44.1.6. agxRender::RenderProxy¶
Each subclass (primitive type) of RenderProxy need to be implemented for the specific render engine. The virtual methods that can/should be implemented are:
44.1.6.1. onChange¶
This method need to be implemented (pure virtual method) in your representation of a RenderProxy. It will receive calls from each of the set methods described below. Whenever a proxy is required to change color, shape, alpha or transform, this method will be called. Based on the event-type described in the enum agxRender::RenderProxy::EventType, you should update your rendering representation with the new current value. For the OpenSceneGraph implementation a code snipped looks like the following:
void onChange( RenderProxy::EventType type) {
switch( type ){
case (RenderProxy::ENABLE):
setEnableOSG(getEnable());
break;
case (RenderProxy::ALPHA):
setAlphaOSG(getAlpha());
break;
case (RenderProxy::TRANSFORM):
setTransformOSG(getTransform());
break;
...
So based on the event type different calls are done to the rendering API to reflect the changes into the rendering implementation.
44.1.6.2. updateShape¶
This method need to be implemented (pure virtual method) need to be implemented in your representation of a RenderProxy. It is specific for each shape. When this method is called (probably from your specific implementation of onChange(SHAPE)) the render proxy implementation need to update the rendering representation to reflect changes, such as changing radius for a sphere, change the triangle mesh structure or changing the size of a box.
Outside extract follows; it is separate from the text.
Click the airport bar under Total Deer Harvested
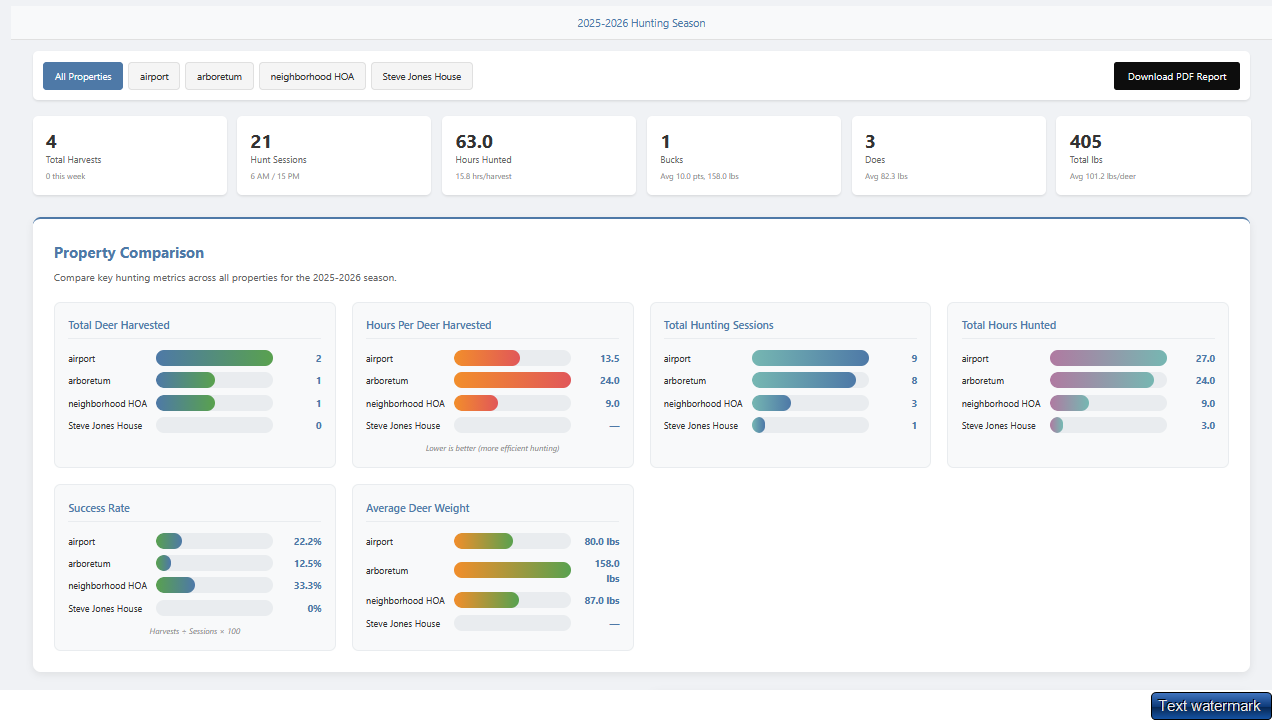Viewport: 1272px width, 720px height. click(x=214, y=358)
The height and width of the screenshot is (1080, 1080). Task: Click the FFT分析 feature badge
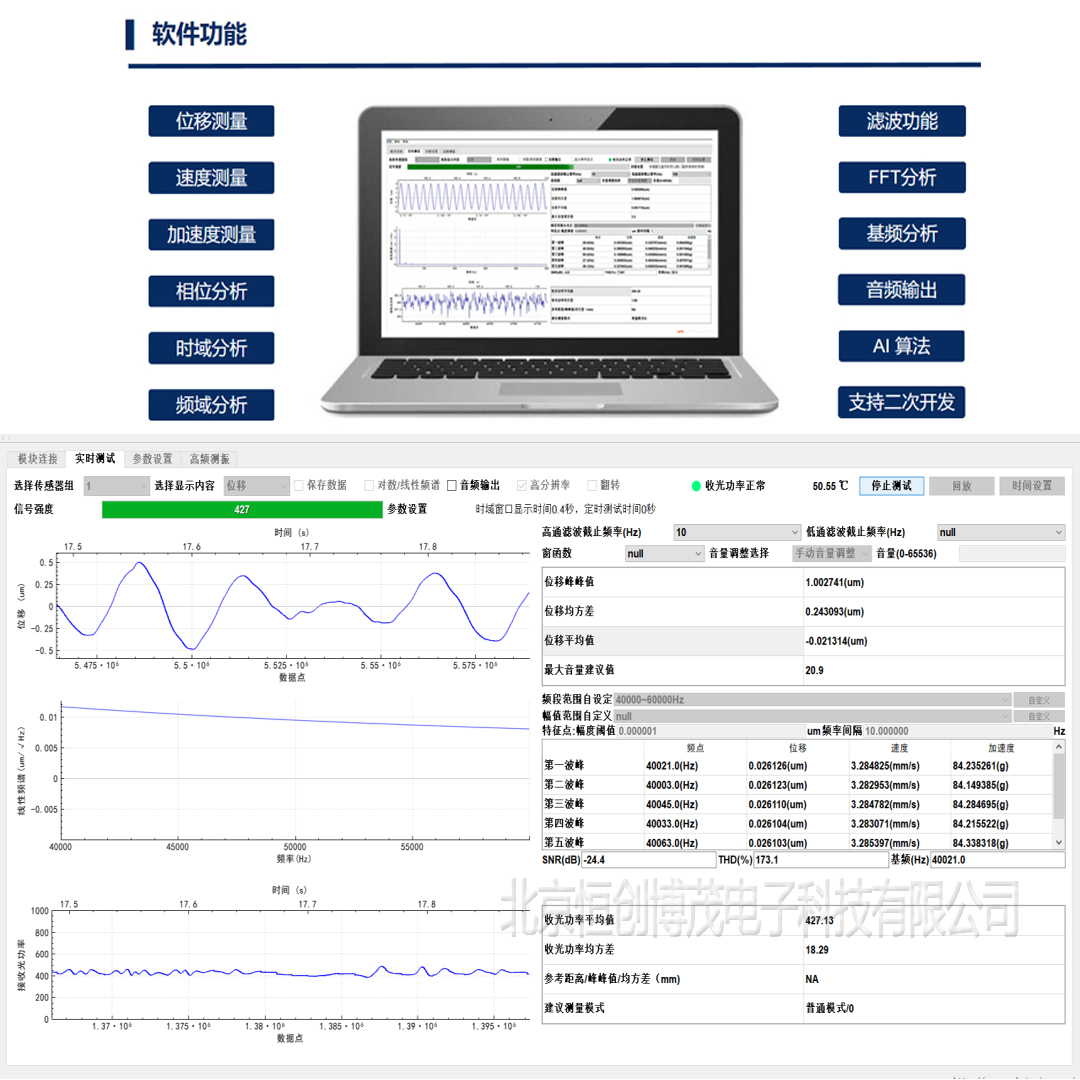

A code snippet from the OpenSceneGraph representation illustrate how it can be done:
void SphereProxy::updateShape( )
{
// Get the agx representation of the shape associated to this proxy
const agxCollide::Sphere *sphere = getCastShape();
if (sphere) // If there IS a shape associated, then read the radius from that
m_radius = sphere->getRadius();
// If radius is the same, then just dont do anything
if (agx::_equivalent((float)m_radius, m_data.shape->getRadius()))
return;
// Change the radius of the osg-sphere
m_data.shape->setRadius(m_radius);
m_data.geode->getDrawable(0)->dirtyDisplayList();
}
44.1.6.3. setTransform¶
virtual void RenderProxy::setTransform( const agx::AffineMatrix4x4& transform );
This method will set the m_transform member of the RenderProxy, then it will call onChange( TRANSFORM ) which indicates that the transform is changed. If m_transform == transform, no call to onChange will occur (to avoid unnecessary state changes. If you override this method, store transformation in m_transform and call onChange(TRANSFORM).
44.1.6.4. setColor¶
Store a color in m_color and call onChange(COLOR). If color == m_color, no call to onChange will occur to reduce state changes. If you override this method, update m_color and call onChange(COLOR).
44.1.6.5. getColor¶
This method return the color of the proxy, the value in m_color. You can override this method to return the color as stored somewhere else, just make sure you sync with the m_color member attribute.
44.1.6.6. setAlpha¶
Set the transparency value of the proxy. The implementation will store alpha in m_alpha and call onChange(ALPHA). If you override this implementation, you need to update m_alpha, and call onChange(ALPHA).
44.1.6.7. getAlpha¶
Return the value of the m_alpha member attribute. If you override setAlpha you might want to also override this method.
44.1.6.8. agxRender::GraphRenderer¶
This class is specific for each rendering engine. An implementation for OpenSceneGraph can be found in <agxOSG/Graphrenderer.h> and corresponding .cpp file.
For more information, see the doxygen generated documentation for the class.
44.2. Remote debugging¶
Running AGX Dynamics embedded into a simulation framework, it can be sometimes hard to understand what is going on during a simulation. Therefore there is a feature which allows for some remote viewing capabilities.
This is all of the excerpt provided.